**Extract to read**:
□ □ □ □
What the heck is going on with craft beer in the USA and who is responsible? George Lenker gives us the low-down.

The leaders of the American Revolution are often referred to as the Founding Fathers of the United States, but several of them might also be called The Fermenting Fathers. And like the nation itself, the current story of brewing in America is one of independence, wild highs and lows, and of course, revolution.

A BRIEF HISTORY Although it’s comparatively a young nation, the US has a fairly rich brewing history, beginning with its first president George Washington.

Washington, Thomas Jefferson and James Madison were all brewers to one degree or another, Washington was such an advocate for beer that he demanded his troops still receive their ration of a quart of porter, even when the Continental Congress tried to cut them off due to the war’s cost. For his part, Madison proposed a national brewery for the fledgling country and even wanted establish a governmental position of Secretary of Beer.

Yet while these early proponents of brewing led to a flourishing beer culture that reached its peak in 1873, when more than 4,000 breweries dotted the still emerging country, there have plenty of times when America’s beer glass seemed half empty, not half full. This draught drought reached a nadir in 1919 when the US Congress passed an amendment to the Constitution commonly called Prohibition. The law effectively shut down the creation and sales of all alcoholic beverages, including beer.
□ □ □ □
**Collected data**:
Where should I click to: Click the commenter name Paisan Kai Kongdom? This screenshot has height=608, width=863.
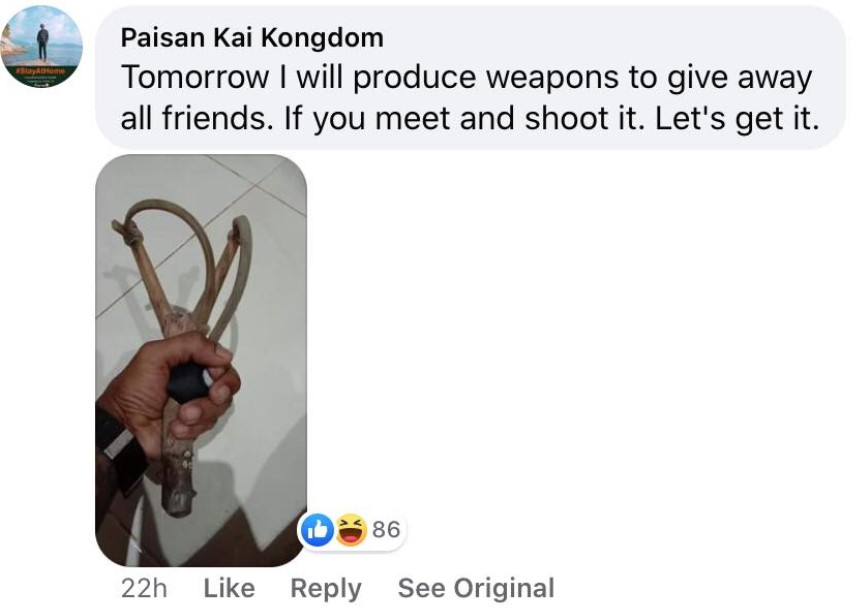pos(252,37)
□ □ □ □
**Your task**: In the article on American brewing, what government position did Madison want to establish?

**Response to this task**: Secretary of Beer